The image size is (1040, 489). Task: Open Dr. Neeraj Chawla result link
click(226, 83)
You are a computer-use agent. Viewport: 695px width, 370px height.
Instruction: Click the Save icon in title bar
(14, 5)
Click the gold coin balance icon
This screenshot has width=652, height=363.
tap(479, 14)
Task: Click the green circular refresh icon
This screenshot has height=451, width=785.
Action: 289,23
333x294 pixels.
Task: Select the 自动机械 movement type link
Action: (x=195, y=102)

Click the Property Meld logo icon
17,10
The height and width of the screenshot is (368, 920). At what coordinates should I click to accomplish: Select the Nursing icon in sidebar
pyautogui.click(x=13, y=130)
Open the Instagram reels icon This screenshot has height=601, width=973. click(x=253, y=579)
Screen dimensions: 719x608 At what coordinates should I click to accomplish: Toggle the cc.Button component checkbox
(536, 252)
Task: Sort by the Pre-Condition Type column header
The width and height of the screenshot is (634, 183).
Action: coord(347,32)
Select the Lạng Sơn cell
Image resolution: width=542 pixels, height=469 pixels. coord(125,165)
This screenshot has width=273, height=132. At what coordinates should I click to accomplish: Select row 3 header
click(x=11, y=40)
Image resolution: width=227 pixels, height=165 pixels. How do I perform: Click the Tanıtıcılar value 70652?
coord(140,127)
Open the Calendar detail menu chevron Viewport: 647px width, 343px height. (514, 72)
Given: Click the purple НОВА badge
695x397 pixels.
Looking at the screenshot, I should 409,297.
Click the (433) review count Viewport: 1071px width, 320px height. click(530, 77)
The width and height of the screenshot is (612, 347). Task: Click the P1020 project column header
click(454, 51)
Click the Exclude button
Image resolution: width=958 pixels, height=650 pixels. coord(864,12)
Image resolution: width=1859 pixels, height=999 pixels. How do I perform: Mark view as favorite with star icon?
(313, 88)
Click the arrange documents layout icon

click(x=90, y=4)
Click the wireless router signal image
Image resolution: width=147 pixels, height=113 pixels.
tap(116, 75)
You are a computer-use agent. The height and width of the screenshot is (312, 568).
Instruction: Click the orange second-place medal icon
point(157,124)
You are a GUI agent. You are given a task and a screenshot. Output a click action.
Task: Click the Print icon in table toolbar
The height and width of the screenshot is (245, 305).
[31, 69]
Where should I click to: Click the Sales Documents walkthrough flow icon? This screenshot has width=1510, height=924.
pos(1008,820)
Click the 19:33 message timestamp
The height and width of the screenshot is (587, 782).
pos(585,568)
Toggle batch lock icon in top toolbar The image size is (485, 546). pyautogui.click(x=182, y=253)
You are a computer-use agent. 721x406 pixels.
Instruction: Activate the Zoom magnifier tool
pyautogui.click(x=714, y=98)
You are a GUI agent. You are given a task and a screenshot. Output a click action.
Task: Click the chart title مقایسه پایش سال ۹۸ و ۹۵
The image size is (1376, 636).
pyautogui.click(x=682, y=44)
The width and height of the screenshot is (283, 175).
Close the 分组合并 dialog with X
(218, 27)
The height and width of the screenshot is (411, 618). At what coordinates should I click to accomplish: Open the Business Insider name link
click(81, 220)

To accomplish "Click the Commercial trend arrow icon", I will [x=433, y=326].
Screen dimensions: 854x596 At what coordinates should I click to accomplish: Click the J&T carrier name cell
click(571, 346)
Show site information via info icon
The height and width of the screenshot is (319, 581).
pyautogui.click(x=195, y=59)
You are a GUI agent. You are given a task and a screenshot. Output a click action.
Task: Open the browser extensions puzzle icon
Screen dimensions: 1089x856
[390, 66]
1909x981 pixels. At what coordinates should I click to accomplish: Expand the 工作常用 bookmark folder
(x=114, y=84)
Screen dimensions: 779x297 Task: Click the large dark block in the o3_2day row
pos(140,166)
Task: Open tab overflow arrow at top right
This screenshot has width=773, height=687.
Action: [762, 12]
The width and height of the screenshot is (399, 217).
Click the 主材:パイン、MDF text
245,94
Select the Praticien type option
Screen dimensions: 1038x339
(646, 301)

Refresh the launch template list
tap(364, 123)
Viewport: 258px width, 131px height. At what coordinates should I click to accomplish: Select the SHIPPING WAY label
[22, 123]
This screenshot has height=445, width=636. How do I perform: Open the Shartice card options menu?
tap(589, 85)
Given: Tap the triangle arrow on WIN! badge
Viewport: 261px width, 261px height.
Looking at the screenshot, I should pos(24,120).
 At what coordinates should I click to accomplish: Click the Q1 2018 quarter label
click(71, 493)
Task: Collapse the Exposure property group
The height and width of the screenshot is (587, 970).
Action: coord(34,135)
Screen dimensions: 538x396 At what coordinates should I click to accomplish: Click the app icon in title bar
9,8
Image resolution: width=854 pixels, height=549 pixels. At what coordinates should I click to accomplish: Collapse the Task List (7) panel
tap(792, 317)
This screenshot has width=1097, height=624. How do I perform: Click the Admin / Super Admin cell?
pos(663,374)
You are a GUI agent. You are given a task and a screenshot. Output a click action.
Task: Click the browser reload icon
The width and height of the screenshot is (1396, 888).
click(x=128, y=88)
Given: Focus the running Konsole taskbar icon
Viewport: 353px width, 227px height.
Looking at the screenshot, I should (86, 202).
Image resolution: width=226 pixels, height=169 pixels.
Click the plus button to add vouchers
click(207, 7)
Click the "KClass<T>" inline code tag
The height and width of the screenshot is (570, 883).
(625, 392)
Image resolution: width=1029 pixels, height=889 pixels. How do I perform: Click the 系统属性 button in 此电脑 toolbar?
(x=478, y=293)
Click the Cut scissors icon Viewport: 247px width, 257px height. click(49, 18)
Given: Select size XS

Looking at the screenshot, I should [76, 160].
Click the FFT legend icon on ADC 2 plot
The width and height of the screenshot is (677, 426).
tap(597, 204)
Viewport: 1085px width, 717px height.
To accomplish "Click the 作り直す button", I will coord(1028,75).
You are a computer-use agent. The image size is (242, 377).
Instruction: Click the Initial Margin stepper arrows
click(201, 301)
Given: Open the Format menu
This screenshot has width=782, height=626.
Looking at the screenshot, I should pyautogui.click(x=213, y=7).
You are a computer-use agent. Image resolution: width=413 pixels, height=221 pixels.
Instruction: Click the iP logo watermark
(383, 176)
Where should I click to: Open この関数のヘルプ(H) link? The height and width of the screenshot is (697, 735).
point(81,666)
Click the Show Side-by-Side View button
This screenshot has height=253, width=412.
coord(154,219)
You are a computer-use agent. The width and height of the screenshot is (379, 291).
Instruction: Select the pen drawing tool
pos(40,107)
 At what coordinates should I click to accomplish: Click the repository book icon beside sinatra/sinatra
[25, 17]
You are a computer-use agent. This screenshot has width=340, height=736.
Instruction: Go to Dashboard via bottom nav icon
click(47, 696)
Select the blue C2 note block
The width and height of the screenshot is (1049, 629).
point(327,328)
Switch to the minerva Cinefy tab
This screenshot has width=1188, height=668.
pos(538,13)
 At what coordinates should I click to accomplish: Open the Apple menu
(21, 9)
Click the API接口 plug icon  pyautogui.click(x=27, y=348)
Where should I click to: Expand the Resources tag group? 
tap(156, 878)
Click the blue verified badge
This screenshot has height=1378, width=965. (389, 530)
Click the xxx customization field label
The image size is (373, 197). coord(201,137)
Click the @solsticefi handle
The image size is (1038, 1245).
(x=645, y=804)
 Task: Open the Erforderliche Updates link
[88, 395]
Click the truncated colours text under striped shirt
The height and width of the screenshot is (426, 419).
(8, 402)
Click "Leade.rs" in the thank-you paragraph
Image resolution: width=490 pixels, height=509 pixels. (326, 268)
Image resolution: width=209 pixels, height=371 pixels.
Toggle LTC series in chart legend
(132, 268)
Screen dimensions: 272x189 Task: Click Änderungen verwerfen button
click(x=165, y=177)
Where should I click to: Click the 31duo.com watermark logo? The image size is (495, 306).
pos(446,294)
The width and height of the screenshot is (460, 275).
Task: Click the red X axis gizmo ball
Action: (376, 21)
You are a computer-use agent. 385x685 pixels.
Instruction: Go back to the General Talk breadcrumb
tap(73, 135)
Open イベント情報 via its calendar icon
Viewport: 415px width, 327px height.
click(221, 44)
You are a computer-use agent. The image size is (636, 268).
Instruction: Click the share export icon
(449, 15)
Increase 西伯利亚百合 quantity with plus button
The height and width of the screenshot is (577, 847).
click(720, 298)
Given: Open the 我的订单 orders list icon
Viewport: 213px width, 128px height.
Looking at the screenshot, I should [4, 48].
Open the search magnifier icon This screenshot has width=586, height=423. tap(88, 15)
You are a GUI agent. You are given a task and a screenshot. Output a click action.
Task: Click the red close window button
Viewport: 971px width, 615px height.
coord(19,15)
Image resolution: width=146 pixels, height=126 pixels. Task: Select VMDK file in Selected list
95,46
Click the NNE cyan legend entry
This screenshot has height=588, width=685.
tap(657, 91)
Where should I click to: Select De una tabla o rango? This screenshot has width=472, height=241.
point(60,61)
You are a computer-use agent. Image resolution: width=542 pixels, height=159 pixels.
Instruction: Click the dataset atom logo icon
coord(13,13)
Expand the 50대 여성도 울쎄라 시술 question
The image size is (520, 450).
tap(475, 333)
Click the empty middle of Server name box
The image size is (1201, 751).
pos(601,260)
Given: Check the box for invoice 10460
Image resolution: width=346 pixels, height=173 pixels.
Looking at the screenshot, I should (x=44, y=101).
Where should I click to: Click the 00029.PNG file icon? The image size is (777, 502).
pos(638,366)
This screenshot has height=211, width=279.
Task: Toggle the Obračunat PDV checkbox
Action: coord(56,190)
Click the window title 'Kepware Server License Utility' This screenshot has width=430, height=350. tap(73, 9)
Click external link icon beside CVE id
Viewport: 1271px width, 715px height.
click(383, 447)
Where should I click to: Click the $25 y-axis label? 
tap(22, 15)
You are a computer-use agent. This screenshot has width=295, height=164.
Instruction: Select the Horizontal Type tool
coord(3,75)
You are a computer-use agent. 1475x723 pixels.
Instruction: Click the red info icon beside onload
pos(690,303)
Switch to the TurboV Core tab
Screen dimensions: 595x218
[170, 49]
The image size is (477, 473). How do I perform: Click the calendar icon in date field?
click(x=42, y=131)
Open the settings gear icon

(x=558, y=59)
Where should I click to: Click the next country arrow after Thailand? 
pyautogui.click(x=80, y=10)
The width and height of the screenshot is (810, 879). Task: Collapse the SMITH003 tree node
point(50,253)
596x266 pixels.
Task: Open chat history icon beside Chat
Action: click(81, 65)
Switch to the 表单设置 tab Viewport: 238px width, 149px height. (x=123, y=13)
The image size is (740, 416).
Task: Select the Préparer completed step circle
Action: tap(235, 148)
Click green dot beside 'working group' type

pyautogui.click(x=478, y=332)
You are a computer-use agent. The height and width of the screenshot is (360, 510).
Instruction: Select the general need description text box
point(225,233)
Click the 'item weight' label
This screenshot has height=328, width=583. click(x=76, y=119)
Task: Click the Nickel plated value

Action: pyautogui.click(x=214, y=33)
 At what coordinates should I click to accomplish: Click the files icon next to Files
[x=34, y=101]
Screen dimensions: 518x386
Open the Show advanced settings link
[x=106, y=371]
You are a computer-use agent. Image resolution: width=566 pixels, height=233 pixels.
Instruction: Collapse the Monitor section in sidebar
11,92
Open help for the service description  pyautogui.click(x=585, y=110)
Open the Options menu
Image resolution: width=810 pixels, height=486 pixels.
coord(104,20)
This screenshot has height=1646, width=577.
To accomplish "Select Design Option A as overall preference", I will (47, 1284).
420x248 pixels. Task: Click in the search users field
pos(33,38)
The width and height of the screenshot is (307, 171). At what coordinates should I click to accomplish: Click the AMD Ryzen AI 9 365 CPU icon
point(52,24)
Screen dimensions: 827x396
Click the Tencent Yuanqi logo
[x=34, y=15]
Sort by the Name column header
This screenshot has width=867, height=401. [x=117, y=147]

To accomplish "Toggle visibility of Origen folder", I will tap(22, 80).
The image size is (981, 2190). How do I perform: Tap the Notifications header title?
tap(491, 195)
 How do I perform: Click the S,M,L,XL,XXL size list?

* _Directions_:
Figure out how many lines of the material include "browser", then reply with the count alone.

* _Written response_:
2